D) Jugular veins not distended at 45-degree angle:

This is a normal finding; jugular vein distention at this angle could indicate right-sided heart failure or elevated central venous pressure.


9.

The nurse is assessing heart sounds in a client and is using the stethoscope to detect a split S2. What part of the stethoscope should the nurse use for this client

  • The diaphragm is best for detecting high-pitched sounds, such as a split S2.

  • The diaphragm is best for detecting low-pitched sounds, such as a split S2.

  • The bell is best for detecting high-pitched sounds, such as a split S2.

  • The bell is best for hearing low-pitched sounds, such as a split S2.

Explanation

Correct Answer A: The diaphragm is best for detecting high-pitched sounds, such as a split S2.

Explanation:

The split S2 (second heart sound) is a high-pitched sound that occurs when the aortic and pulmonic valves close at slightly different times. The diaphragm of the stethoscope is designed to detect high-pitched sounds such as S1, S2, splits, and most murmurs. It should be pressed firmly against the chest.

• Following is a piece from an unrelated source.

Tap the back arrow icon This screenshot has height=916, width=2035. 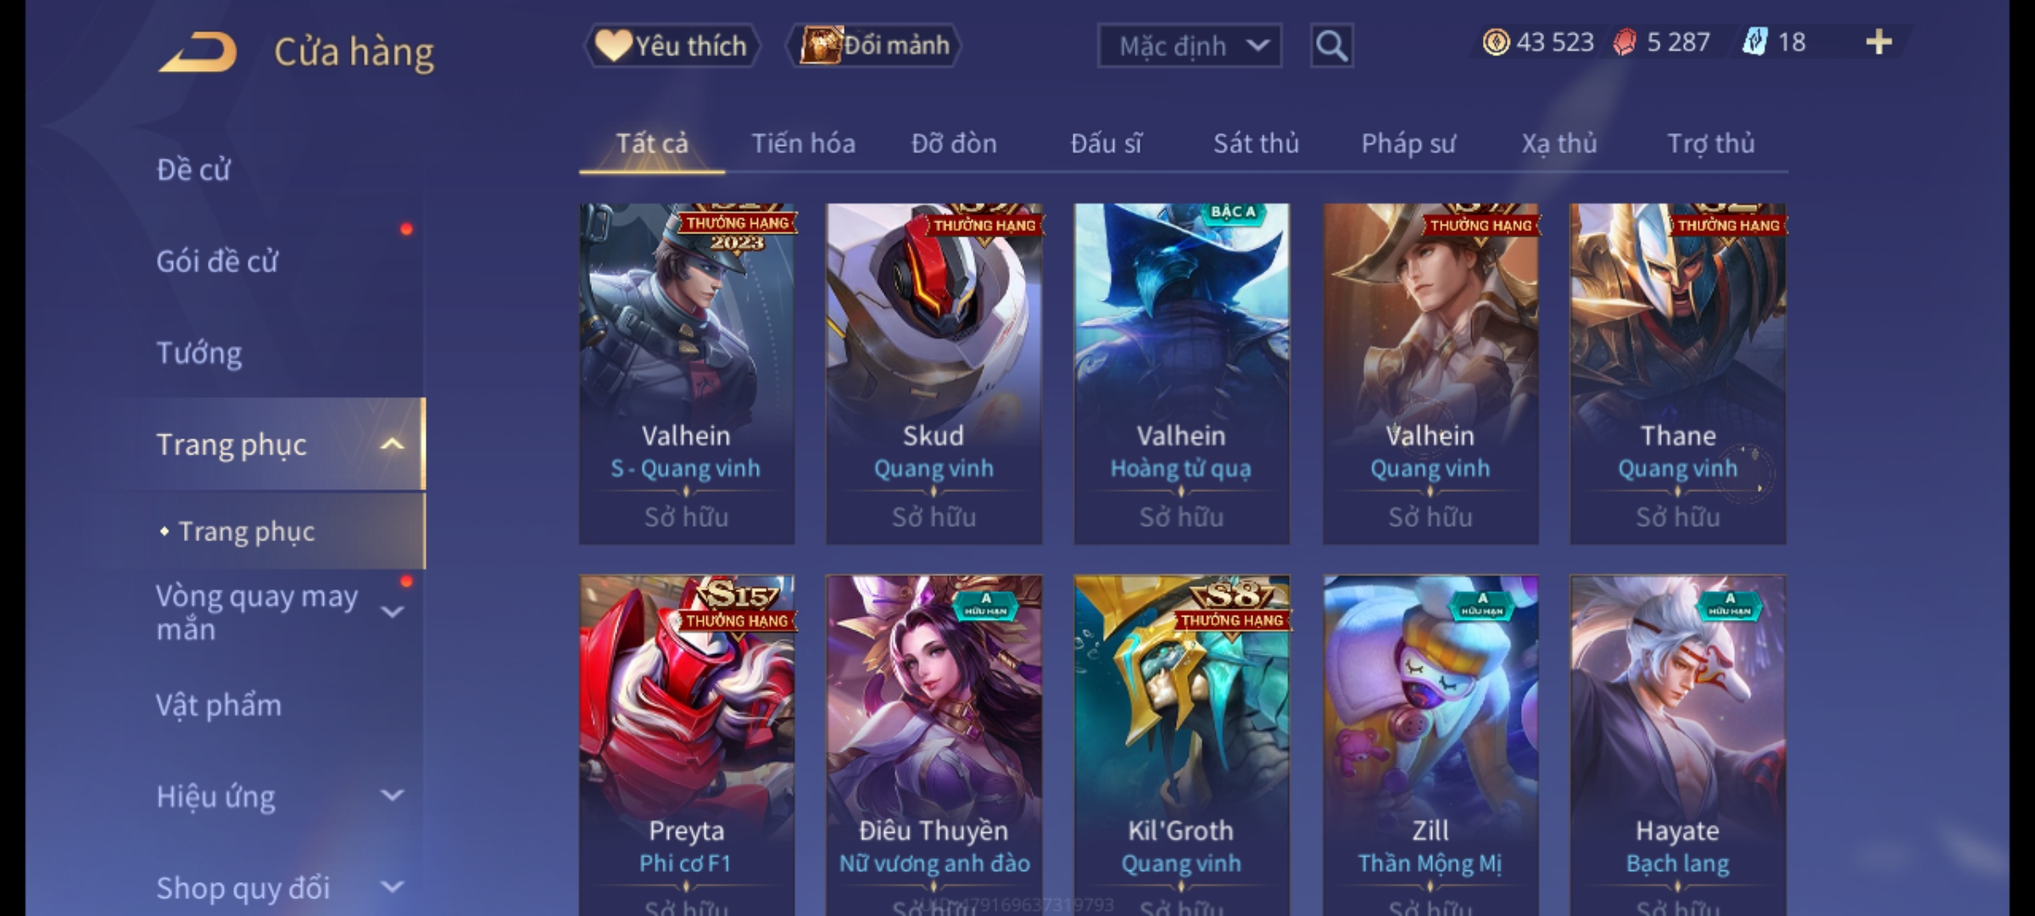[198, 53]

Why the other options are incorrect:

B) The diaphragm is best for detecting low-pitched sounds:

Incorrect — low-pitched sounds like S3 and S4 are best heard with the bell, not the diaphragm.

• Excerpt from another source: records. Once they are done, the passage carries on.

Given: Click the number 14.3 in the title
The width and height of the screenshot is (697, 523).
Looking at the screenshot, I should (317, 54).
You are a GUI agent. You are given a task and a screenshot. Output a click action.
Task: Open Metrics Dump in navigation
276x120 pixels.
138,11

C) The bell is best for detecting high-pitched sounds:

Incorrect — the bell is used for low-pitched sounds.

D) The bell is best for hearing low-pitched sounds, such as a split S2:

Incorrect — while the bell is for low-pitched sounds, the split S2 is high-pitched and best heard with the diaphragm.


10.

A nurse is assessing a client with a pressure injury on the sacral area. The wound is deep, showing full-thickness skin loss but does not expose underlying muscle or bone. There is visible subcutaneous tissue, and the wound appears to have some slough. Based on this description, which of the following stages best describes this pressure injury

  • Stage IV

  • Stage I

  • Stage II

  • Stage III

Explanation

 Correct Answer D: Stage III

Explanation:

Stage III pressure injuries involve full-thickness skin loss, where subcutaneous fat may be visible, but bone, tendon, or muscle are not exposed. Slough (yellowish dead tissue) may be present but does not obscure the depth of tissue loss. These wounds may include undermining or tunneling, and the injury extends through the dermis into the subcutaneous tissue.

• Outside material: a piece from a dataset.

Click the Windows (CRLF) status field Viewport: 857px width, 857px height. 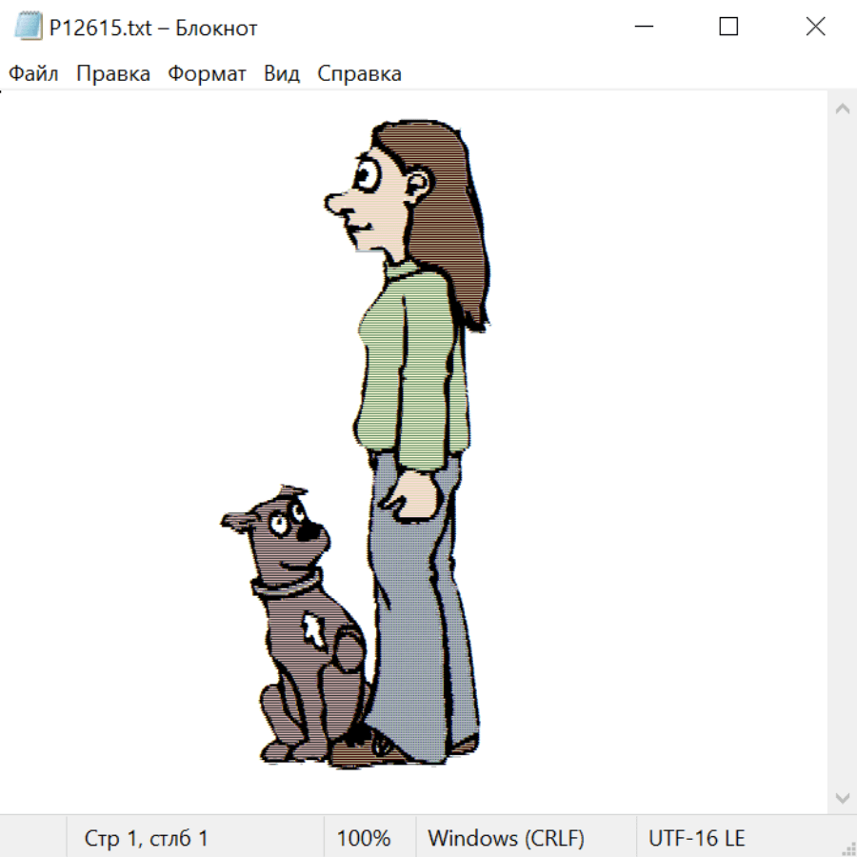click(507, 838)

Why the other options are incorrect:

A) Stage IV:

Involves exposed bone, muscle, or tendon. Since the wound described does not expose these deeper structures, it is not a Stage IV.

B) Stage I:

Characterized by non-blanchable redness of intact skin. There is no open wound or tissue loss, so this does not apply.

C) Stage II:

Involves partial-thickness skin loss with exposed dermis. The wound is usually shallow with no visible fat or slough, so the injury described is too deep to be classified as Stage II.